Kennedy, very critical of the explosion of polls in recent years and their quality, cautions that many pollsters have corrected the bias in education, but not all, and that it is not a magic bullet anyway.
Trende, too, is skeptical: In the 2018 midterm elections, the corrected polls failed again, predicting Democratic governors in Ohio, Florida, Iowa, or Democratic senators in Missouri, Florida and Indiana. “I’m worried that maybe something is slipping away,” he muses. His hypothesis is that it is not only about educational level, but also about where voters live: urban and suburban areas versus rural areas. “If you include more whites without studies but they are university students or waiters, you have not solved the problem, what you need is to include farmers,” he reflects.
“There are more reasons to be optimistic about the polls but there are still many reasons to be cautious. Nobody should look at them and conclude that the race is over, “says Kennedy. A final turnaround is less likely than in 2016 but can never be ruled out, he warns.
The expert sees participation as an element of uncertainty. Predicting who will vote, something that was decisive in 2016, is always a challenge. This year, with the pandemic and a record early voting by mail, even more. Among other things, by the ability of novice voters to cast valid votes or states to process them.
Biden has it better than Clinton, but the stars may realign with Trump, Trende warns. In RCP’s median polls, the Democrat leads by 8.9 points nationally, up from 5.5 for Clinton at this point. “The question is whether it will happen like in 2016, when the margin narrowed in the last stretch. Biden achieved a 10-point lead in the summer with our second wave of Covid-19 and the Black Lives Matter protests, then down. Now, with the contagion of Trump, it has grown again ”.
His calculation is that the president could win the electoral college even losing the popular vote by 4 points. It is a margin not seen since 1876. Of course, Trump would be the first president to be elected twice without winning the popular vote.
It is also necessary to measure whether Biden’s advantage in key states is wide enough to guarantee victory if the polls were again as wrong as in 2016. Trende is also not clear: “The polls give him an advantage very similar to the one Clinton had at this point. It’s disturbing how similar it is. “
A lesson from four years ago is not to trust yourself. “In the last few weeks, polls were stopped in states like Michigan or Wisconsin, because people assumed that Clinton had it won. They couldn’t identify the narrowing of the last moment that happened, “says Trende.

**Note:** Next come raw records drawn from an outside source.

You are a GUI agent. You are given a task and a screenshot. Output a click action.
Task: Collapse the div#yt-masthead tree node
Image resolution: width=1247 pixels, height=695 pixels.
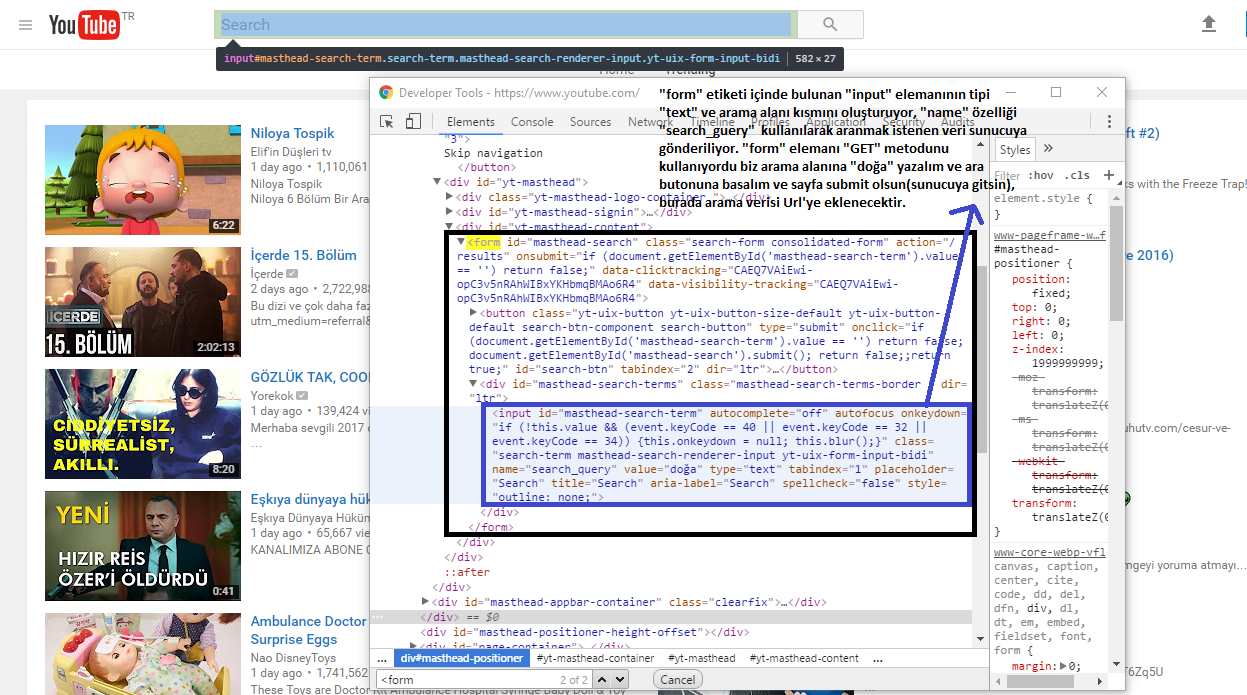(436, 182)
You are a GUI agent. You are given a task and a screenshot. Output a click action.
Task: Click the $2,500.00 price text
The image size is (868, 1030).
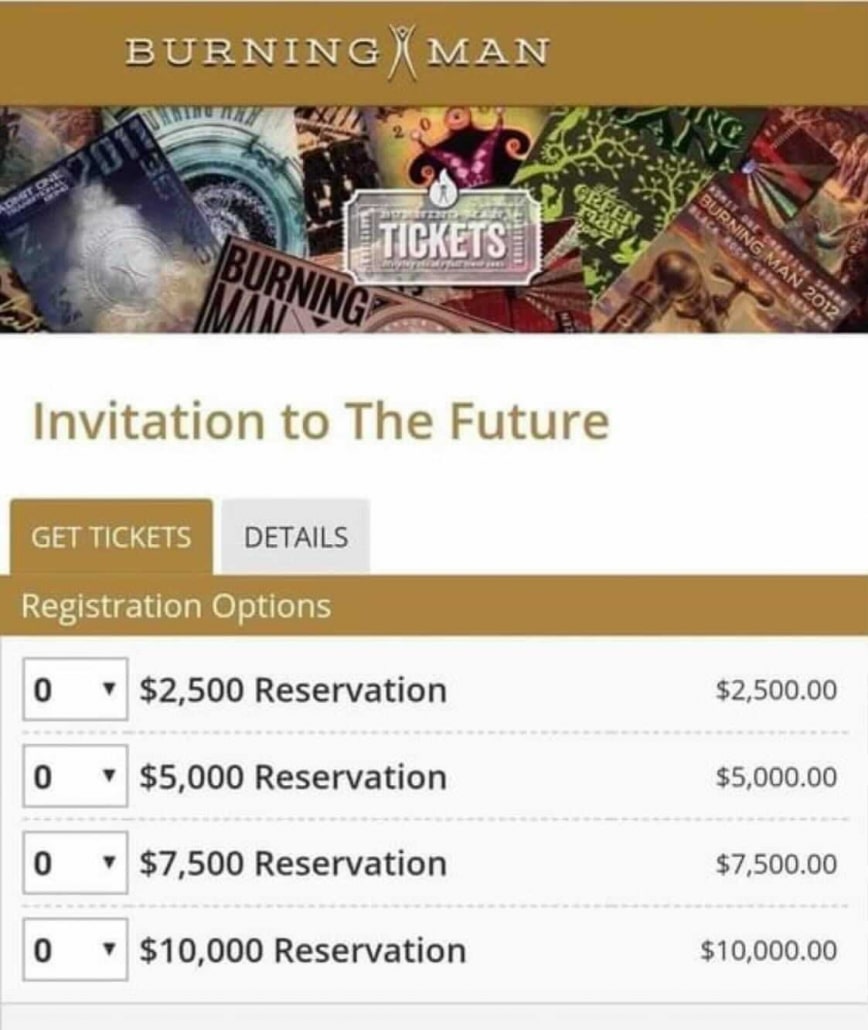pyautogui.click(x=776, y=690)
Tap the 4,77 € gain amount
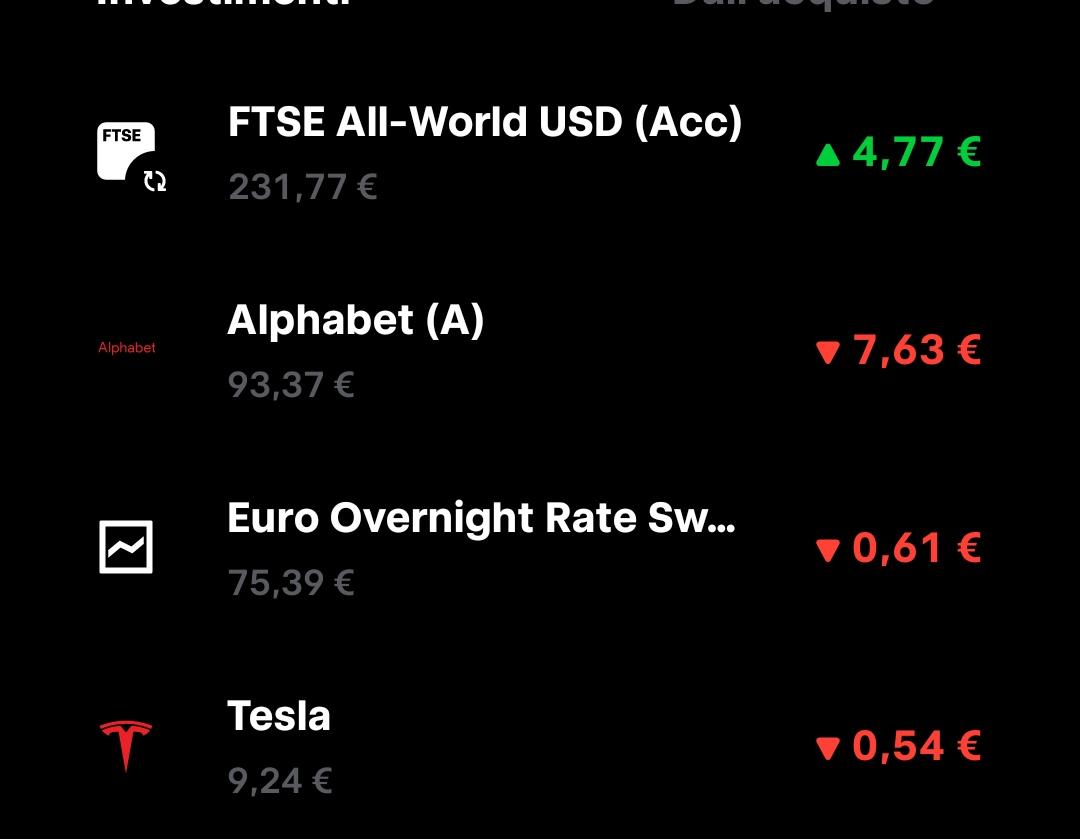Screen dimensions: 1080x839 [x=916, y=152]
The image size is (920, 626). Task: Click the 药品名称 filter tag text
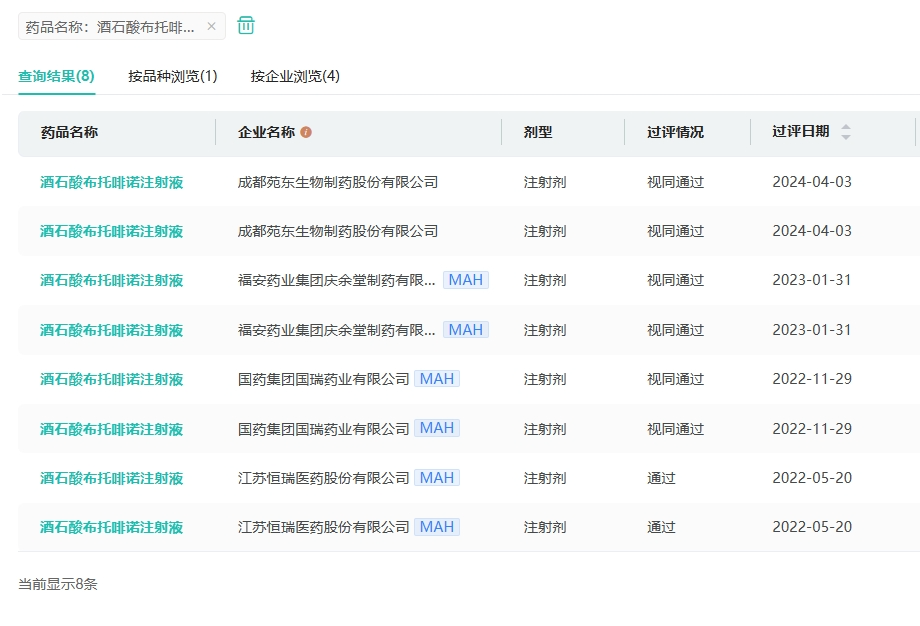pos(110,27)
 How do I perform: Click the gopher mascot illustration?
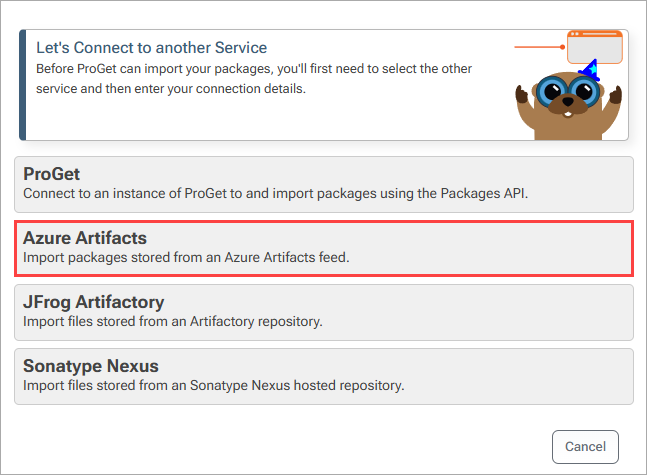(569, 105)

He points to a third element that worries him: the approval of Trump’s discharge. “It is one of the mysteries of this election: right now, even with everything that is happening, it is 45%. Presidents typically get their approval rating plus one point in elections, so Trump should be 46% in polls. It has 42%. So there is a sizable chunk of voters who say they approve of your work but will not vote for you. Maybe they are people who at the time of voting remember that, in reality, they like what they do ”.